_Instructions to follow_: Please return each line of the listing exactly as given.

_The data_:

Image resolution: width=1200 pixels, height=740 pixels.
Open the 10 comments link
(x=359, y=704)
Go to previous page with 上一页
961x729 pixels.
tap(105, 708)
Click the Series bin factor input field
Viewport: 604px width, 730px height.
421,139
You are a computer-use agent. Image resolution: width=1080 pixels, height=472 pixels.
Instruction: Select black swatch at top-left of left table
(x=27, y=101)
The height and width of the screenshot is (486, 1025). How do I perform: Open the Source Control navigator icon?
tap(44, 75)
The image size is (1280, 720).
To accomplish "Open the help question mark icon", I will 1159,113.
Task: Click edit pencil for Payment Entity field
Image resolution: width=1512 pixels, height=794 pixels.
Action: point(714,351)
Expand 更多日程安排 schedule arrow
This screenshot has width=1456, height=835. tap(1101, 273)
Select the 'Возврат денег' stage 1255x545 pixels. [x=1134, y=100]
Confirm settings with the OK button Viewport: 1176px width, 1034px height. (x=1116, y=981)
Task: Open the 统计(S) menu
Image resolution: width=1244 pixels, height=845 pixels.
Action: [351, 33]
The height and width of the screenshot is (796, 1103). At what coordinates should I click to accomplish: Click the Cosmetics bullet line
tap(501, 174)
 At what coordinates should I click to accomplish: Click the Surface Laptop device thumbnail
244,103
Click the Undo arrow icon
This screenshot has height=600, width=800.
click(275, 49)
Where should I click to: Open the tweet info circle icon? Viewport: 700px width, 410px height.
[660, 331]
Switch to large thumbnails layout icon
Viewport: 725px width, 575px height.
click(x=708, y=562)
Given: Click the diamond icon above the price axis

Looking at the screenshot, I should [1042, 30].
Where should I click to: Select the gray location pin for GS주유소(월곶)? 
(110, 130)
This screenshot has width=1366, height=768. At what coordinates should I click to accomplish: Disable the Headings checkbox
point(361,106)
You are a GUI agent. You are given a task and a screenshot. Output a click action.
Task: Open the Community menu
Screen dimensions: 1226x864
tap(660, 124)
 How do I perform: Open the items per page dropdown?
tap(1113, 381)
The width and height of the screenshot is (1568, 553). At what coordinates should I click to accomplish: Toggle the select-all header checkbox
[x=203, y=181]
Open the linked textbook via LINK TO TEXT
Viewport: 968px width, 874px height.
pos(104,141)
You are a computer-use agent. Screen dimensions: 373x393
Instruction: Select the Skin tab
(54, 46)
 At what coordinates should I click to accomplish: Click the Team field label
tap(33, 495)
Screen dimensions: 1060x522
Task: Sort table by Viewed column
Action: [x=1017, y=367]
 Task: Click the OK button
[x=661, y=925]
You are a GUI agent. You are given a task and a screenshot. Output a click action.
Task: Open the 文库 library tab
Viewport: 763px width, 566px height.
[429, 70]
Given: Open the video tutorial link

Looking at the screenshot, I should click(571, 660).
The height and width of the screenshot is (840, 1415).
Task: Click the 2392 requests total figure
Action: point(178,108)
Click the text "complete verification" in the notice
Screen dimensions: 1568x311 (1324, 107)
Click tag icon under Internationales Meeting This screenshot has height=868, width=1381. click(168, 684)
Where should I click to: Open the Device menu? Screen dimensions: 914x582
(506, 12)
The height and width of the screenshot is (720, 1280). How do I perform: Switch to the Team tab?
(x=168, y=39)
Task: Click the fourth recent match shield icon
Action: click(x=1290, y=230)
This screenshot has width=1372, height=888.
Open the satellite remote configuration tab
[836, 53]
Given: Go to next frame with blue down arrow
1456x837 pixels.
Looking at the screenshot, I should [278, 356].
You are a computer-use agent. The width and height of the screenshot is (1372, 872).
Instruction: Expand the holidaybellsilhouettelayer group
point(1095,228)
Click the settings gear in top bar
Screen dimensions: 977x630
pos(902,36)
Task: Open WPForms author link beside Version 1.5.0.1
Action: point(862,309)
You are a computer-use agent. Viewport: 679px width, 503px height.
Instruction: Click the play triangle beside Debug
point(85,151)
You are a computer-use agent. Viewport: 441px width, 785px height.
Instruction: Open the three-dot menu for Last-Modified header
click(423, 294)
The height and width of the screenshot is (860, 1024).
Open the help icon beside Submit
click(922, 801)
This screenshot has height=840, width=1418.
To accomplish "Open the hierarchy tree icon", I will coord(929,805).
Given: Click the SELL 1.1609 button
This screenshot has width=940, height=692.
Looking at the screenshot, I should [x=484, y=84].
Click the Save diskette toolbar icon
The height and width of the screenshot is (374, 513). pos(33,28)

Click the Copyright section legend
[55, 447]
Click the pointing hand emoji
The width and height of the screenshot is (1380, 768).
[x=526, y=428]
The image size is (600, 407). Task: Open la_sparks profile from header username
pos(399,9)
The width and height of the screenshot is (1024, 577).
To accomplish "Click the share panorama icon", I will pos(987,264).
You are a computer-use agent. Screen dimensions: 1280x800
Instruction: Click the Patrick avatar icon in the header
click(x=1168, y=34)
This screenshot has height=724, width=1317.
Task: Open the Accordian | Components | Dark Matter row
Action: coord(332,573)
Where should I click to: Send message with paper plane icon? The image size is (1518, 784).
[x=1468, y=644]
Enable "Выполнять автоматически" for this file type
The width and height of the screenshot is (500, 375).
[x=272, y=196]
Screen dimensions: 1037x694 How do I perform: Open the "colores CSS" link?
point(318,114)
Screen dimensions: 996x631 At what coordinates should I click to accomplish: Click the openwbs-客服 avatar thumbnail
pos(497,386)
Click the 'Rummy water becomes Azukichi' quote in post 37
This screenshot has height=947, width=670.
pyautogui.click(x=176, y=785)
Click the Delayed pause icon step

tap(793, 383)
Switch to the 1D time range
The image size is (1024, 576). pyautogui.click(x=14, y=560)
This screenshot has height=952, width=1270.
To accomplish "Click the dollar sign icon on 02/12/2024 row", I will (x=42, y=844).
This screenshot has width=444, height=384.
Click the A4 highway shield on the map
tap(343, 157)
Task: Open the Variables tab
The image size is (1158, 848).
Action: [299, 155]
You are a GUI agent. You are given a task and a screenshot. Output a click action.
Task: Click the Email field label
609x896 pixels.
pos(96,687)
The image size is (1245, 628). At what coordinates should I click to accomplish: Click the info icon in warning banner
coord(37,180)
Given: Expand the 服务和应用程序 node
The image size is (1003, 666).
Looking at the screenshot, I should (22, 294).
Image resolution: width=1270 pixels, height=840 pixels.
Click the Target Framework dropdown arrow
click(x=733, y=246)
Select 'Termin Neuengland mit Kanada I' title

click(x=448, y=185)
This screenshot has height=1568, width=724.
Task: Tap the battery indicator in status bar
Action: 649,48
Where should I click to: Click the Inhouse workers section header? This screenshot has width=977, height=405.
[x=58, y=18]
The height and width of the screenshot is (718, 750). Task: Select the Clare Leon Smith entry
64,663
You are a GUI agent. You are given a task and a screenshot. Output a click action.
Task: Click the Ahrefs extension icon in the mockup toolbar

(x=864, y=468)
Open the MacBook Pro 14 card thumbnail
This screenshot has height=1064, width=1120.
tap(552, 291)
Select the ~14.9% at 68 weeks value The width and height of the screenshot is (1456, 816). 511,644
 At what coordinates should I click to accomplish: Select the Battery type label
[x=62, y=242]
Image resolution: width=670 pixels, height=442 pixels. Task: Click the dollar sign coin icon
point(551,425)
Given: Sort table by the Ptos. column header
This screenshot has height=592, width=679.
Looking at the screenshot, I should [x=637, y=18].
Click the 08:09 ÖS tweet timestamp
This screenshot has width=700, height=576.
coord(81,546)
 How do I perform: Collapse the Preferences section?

_Result of the exercise_:
Image resolution: width=1200 pixels, height=740 pixels.
Open the 10 comments link
(x=359, y=704)
Go to previous page with 上一页
961x729 pixels.
tap(105, 708)
Click the Series bin factor input field
Viewport: 604px width, 730px height.
421,139
You are a computer-use agent. Image resolution: width=1080 pixels, height=472 pixels.
Instruction: Select black swatch at top-left of left table
(x=27, y=101)
The height and width of the screenshot is (486, 1025). How do I perform: Open the Source Control navigator icon?
tap(44, 75)
The image size is (1280, 720).
To accomplish "Open the help question mark icon", I will 1159,113.
Task: Click edit pencil for Payment Entity field
Image resolution: width=1512 pixels, height=794 pixels.
Action: point(714,351)
Expand 更多日程安排 schedule arrow
This screenshot has width=1456, height=835. tap(1101, 273)
Select the 'Возврат денег' stage 1255x545 pixels. [x=1134, y=100]
Confirm settings with the OK button Viewport: 1176px width, 1034px height. (x=1116, y=981)
Task: Open the 统计(S) menu
Image resolution: width=1244 pixels, height=845 pixels.
Action: [351, 33]
The height and width of the screenshot is (796, 1103). At what coordinates should I click to accomplish: Click the Cosmetics bullet line
tap(501, 174)
 At what coordinates should I click to accomplish: Click the Surface Laptop device thumbnail
244,103
Click the Undo arrow icon
This screenshot has height=600, width=800.
click(275, 49)
Where should I click to: Open the tweet info circle icon? Viewport: 700px width, 410px height.
[660, 331]
Switch to large thumbnails layout icon
Viewport: 725px width, 575px height.
click(x=708, y=562)
Given: Click the diamond icon above the price axis

Looking at the screenshot, I should [1042, 30].
Where should I click to: Select the gray location pin for GS주유소(월곶)? 
(110, 130)
This screenshot has width=1366, height=768. At what coordinates should I click to accomplish: Disable the Headings checkbox
point(361,106)
You are a GUI agent. You are given a task and a screenshot. Output a click action.
Task: Open the Community menu
Screen dimensions: 1226x864
tap(660, 124)
 How do I perform: Open the items per page dropdown?
tap(1113, 381)
The width and height of the screenshot is (1568, 553). At what coordinates should I click to accomplish: Toggle the select-all header checkbox
[x=203, y=181]
Open the linked textbook via LINK TO TEXT
Viewport: 968px width, 874px height.
pos(104,141)
You are a computer-use agent. Screen dimensions: 373x393
Instruction: Select the Skin tab
(54, 46)
 At what coordinates should I click to accomplish: Click the Team field label
tap(33, 495)
Screen dimensions: 1060x522
Task: Sort table by Viewed column
Action: [x=1017, y=367]
 Task: Click the OK button
[x=661, y=925]
You are a GUI agent. You are given a task and a screenshot. Output a click action.
Task: Open the 文库 library tab
Viewport: 763px width, 566px height.
[429, 70]
Given: Open the video tutorial link

Looking at the screenshot, I should click(571, 660).
The height and width of the screenshot is (840, 1415).
Task: Click the 2392 requests total figure
Action: point(178,108)
Click the text "complete verification" in the notice
Screen dimensions: 1568x311 (1324, 107)
Click tag icon under Internationales Meeting This screenshot has height=868, width=1381. click(168, 684)
Where should I click to: Open the Device menu? Screen dimensions: 914x582
(506, 12)
The height and width of the screenshot is (720, 1280). How do I perform: Switch to the Team tab?
(x=168, y=39)
Task: Click the fourth recent match shield icon
Action: click(x=1290, y=230)
This screenshot has width=1372, height=888.
Open the satellite remote configuration tab
[836, 53]
Given: Go to next frame with blue down arrow
1456x837 pixels.
Looking at the screenshot, I should [278, 356].
You are a computer-use agent. The width and height of the screenshot is (1372, 872).
Instruction: Expand the holidaybellsilhouettelayer group
point(1095,228)
Click the settings gear in top bar
Screen dimensions: 977x630
pos(902,36)
Task: Open WPForms author link beside Version 1.5.0.1
Action: point(862,309)
You are a computer-use agent. Viewport: 679px width, 503px height.
Instruction: Click the play triangle beside Debug
point(85,151)
You are a computer-use agent. Viewport: 441px width, 785px height.
Instruction: Open the three-dot menu for Last-Modified header
click(423, 294)
The height and width of the screenshot is (860, 1024).
Open the help icon beside Submit
click(922, 801)
This screenshot has height=840, width=1418.
To accomplish "Open the hierarchy tree icon", I will coord(929,805).
Given: Click the SELL 1.1609 button
This screenshot has width=940, height=692.
Looking at the screenshot, I should [x=484, y=84].
Click the Save diskette toolbar icon
The height and width of the screenshot is (374, 513). pos(33,28)

Click the Copyright section legend
[55, 447]
Click the pointing hand emoji
The width and height of the screenshot is (1380, 768).
[x=526, y=428]
The image size is (600, 407). Task: Open la_sparks profile from header username
pos(399,9)
The width and height of the screenshot is (1024, 577).
To accomplish "Click the share panorama icon", I will pos(987,264).
You are a computer-use agent. Screen dimensions: 1280x800
Instruction: Click the Patrick avatar icon in the header
click(x=1168, y=34)
This screenshot has height=724, width=1317.
Task: Open the Accordian | Components | Dark Matter row
Action: coord(332,573)
Where should I click to: Send message with paper plane icon? The image size is (1518, 784).
[x=1468, y=644]
Enable "Выполнять автоматически" for this file type
The width and height of the screenshot is (500, 375).
[x=272, y=196]
Screen dimensions: 1037x694 How do I perform: Open the "colores CSS" link?
point(318,114)
Screen dimensions: 996x631 At what coordinates should I click to accomplish: Click the openwbs-客服 avatar thumbnail
pos(497,386)
Click the 'Rummy water becomes Azukichi' quote in post 37
This screenshot has height=947, width=670.
pyautogui.click(x=176, y=785)
Click the Delayed pause icon step

tap(793, 383)
Switch to the 1D time range
The image size is (1024, 576). pyautogui.click(x=14, y=560)
This screenshot has height=952, width=1270.
To accomplish "Click the dollar sign icon on 02/12/2024 row", I will (x=42, y=844).
This screenshot has width=444, height=384.
Click the A4 highway shield on the map
tap(343, 157)
Task: Open the Variables tab
The image size is (1158, 848).
Action: [299, 155]
You are a GUI agent. You are given a task and a screenshot. Output a click action.
Task: Click the Email field label
609x896 pixels.
pos(96,687)
The image size is (1245, 628). At what coordinates should I click to accomplish: Click the info icon in warning banner
coord(37,180)
Given: Expand the 服务和应用程序 node
The image size is (1003, 666).
Looking at the screenshot, I should (22, 294).
Image resolution: width=1270 pixels, height=840 pixels.
Click the Target Framework dropdown arrow
click(x=733, y=246)
Select 'Termin Neuengland mit Kanada I' title

click(x=448, y=185)
This screenshot has height=1568, width=724.
Task: Tap the battery indicator in status bar
Action: 649,48
Where should I click to: Click the Inhouse workers section header? This screenshot has width=977, height=405.
[x=58, y=18]
The height and width of the screenshot is (718, 750). Task: Select the Clare Leon Smith entry
64,663
You are a GUI agent. You are given a task and a screenshot. Output a click action.
Task: Click the Ahrefs extension icon in the mockup toolbar

(x=864, y=468)
Open the MacBook Pro 14 card thumbnail
This screenshot has height=1064, width=1120.
tap(552, 291)
Select the ~14.9% at 68 weeks value The width and height of the screenshot is (1456, 816). 511,644
 At what coordinates should I click to accomplish: Select the Battery type label
[x=62, y=242]
Image resolution: width=670 pixels, height=442 pixels. Task: Click the dollar sign coin icon
point(551,425)
Given: Sort table by the Ptos. column header
This screenshot has height=592, width=679.
Looking at the screenshot, I should [x=637, y=18].
Click the 08:09 ÖS tweet timestamp
This screenshot has width=700, height=576.
coord(81,546)
 How do I perform: Collapse the Preferences section?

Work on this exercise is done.